Preaching and hymns
Preaching and hymns
From the earliest years of the Christian movement, the followers of Jesus have included in their worship the celebration of the Eucharist, prayers of praise and intercession as well as the singing of hymns and some form of preaching (e.g., 1 Corinthians 14: 1-19; Ephesians 5: 18-20; Colossians 3: 16-17). These activities, or better ‘practices,’ have thus been central to Christian liturgies in almost all traditions since groups of disciples began to form what we now call churches. The word ‘practices’ here refers to ‘patterns of cooperative human activity in and through which life together takes shape over time in response to and in the light of God as known in Jesus Christ,’ (Bass, 2001, p. 3). In fact, most churches influenced by western Protestant traditions continue to demonstrate their commitment to these two practices in their employment patterns; hiring a preacher and a church musician remain the staffing priority and the relationship of these two (or more) is often a focus for much conversation and hand-wringing within a congregation (see Guenter, 2012).
And yet, though both singing hymns and preaching sermons have produced countless songs and innumerable manuscripts, many of which have been gathered into libraries and studied by specialists throughout the last two millennia, and though countless books and articles have been written about the theory and theology of both activities, little scholarly attention has been given to the interrelationship of the two. Surely laity and clergy both recognize the centrality of these two practices and continue to comment regularly on what they do and do not appreciate about a particular sermon or hymn, but they often ignore how singing and preaching work together in a liturgy.
In this brief essay, we will consider ways that hymns and preaching work together within worship to offer Christians opportunities to reflect theologically on the way of Jesus Christ in their lives, and to be moved, spiritually and emotionally, to respond to the claim of God on their lives with faithfulness.
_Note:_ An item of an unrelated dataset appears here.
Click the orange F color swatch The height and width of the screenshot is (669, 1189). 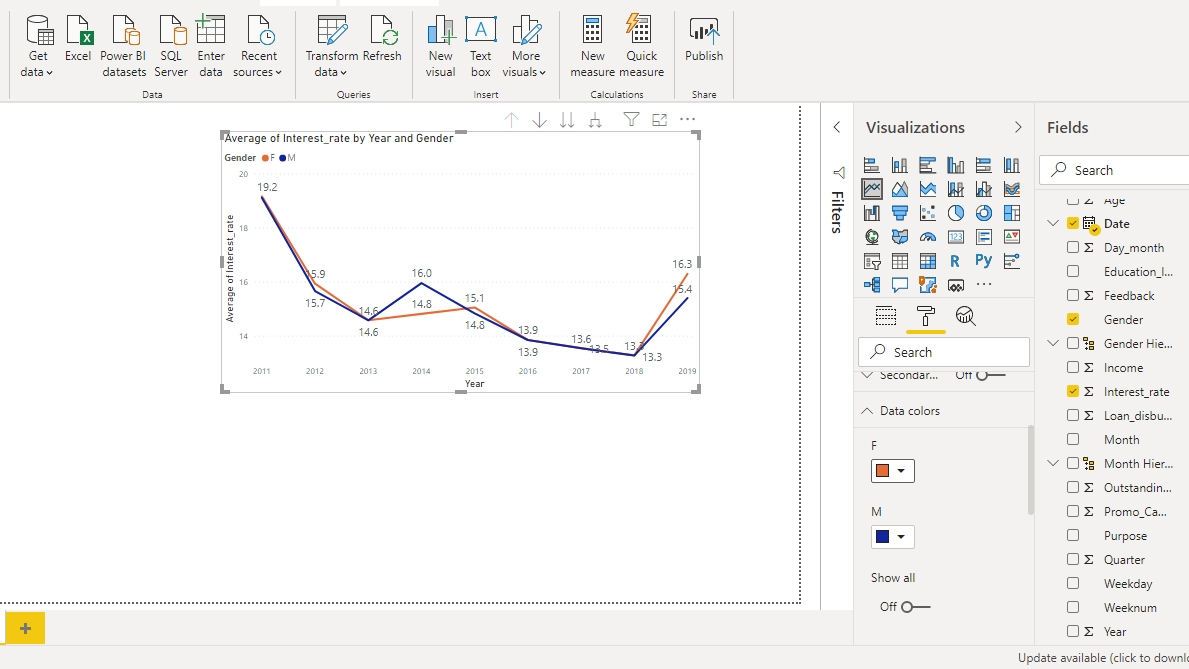tap(882, 471)
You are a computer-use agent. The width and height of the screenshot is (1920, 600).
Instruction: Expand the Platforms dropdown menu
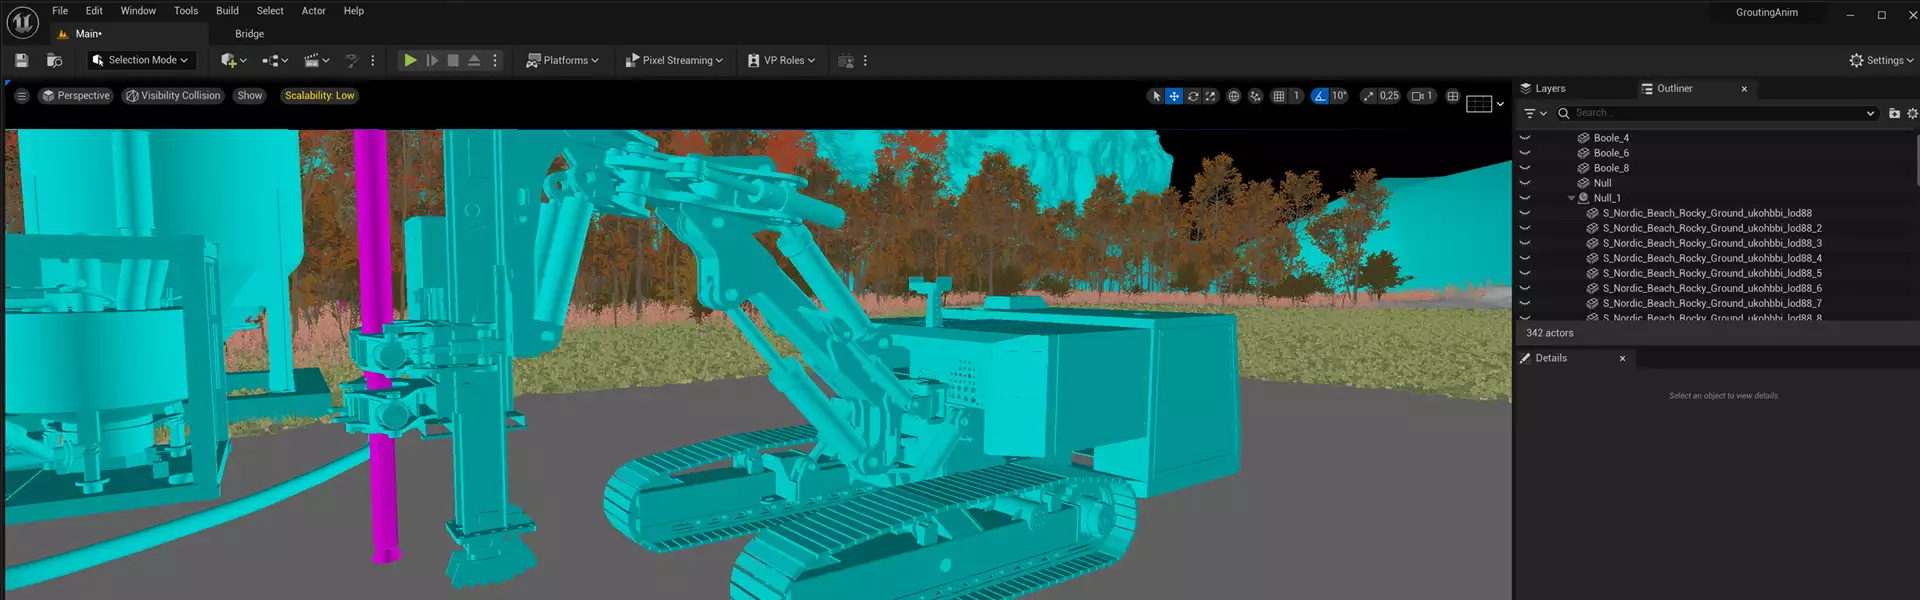563,61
To accomplish this goal, we will not attempt to offer a historical survey but rather a phenomenological approach to the interrelationship of hymns and preaching. In other words, we can begin to understand their shared purpose and work within worship by looking at five foundational commonalities between singing hymns and preaching sermons. Both hymns and preaching are primarily and fundamentally: 1) aural, 2) communal, 3) theological, 4) visionary, and 5) persuasive. What is meant by each of these terms is the subject for the remainder of the essay.
1) Both practices depend upon the basic bodily sense of hearing. To be sure, there are also important visual elements to singing and preaching, but both are primarily apprehended through the ears of those able to hear we only have to shut them when a hymn is sung or a sermon is spoken during worship to remember this. Further, the sound of both come through the human voice, which, says Don Saliers*, ‘carries with it a central characteristic of what it is to be human—the awareness and the ability to ‘‘speak’’ the world of objects’ (Saliers, 2007, pp. 65-66). The word ‘speaking’ here not only denotes the physical activity of vocalizing a meaningful sound but thinking, writing, or representing in some way the world around us. And both hymns and preaching have the ability to communicate aurally in profound ways what is not fully communicable: e.g., the mystery of the divine, unimaginable sorrow and suffering, ineffable joy.
This suggests another dimension of the essentially aural quality of these two practices for those who have the physical capabilities of hearing and speaking: because sound made within a communal context is ephemeral and unable to be captured and held as a moment in time, neither the singing of hymns or the preaching of words can be frozen as an object to be viewed, except as notes or words on a page—which are, of course, pale shadows of the experiences themselves. Even sound recordings of the two encapsulate only certain features of the experience, not the whole event. Further, that moment of hymn-singing or preaching never lasts for long and cannot be repeated in quite the same manner as the contexts in time and space and participants change.
One other point about this dependence upon our sense of hearing: to be completed as a practice, both sermons and hymns must be spoken or sung by some and heard by others. Jeremy Begbie (1957- ) speaks of ‘the basic realities of music [as] music making and music hearing’ (Begbie, 2007, p. 41). Both activities are essential to the practice of music and its subset, hymns. To be sure, with regard to hymns, we might hope that everyone in a worship service is singing and hearing at the same time, but that rarely happens in any given congregation. Begbie’s point could also be made about preaching: someone must speak the words and others must hear them in order for the practice to be accomplished. For persons who are hearing impaired or unable to vocalize sound, this necessary quality of mutual transaction that takes place between two or more people in preaching and singing events occurs through visual, kinesthetic or other means.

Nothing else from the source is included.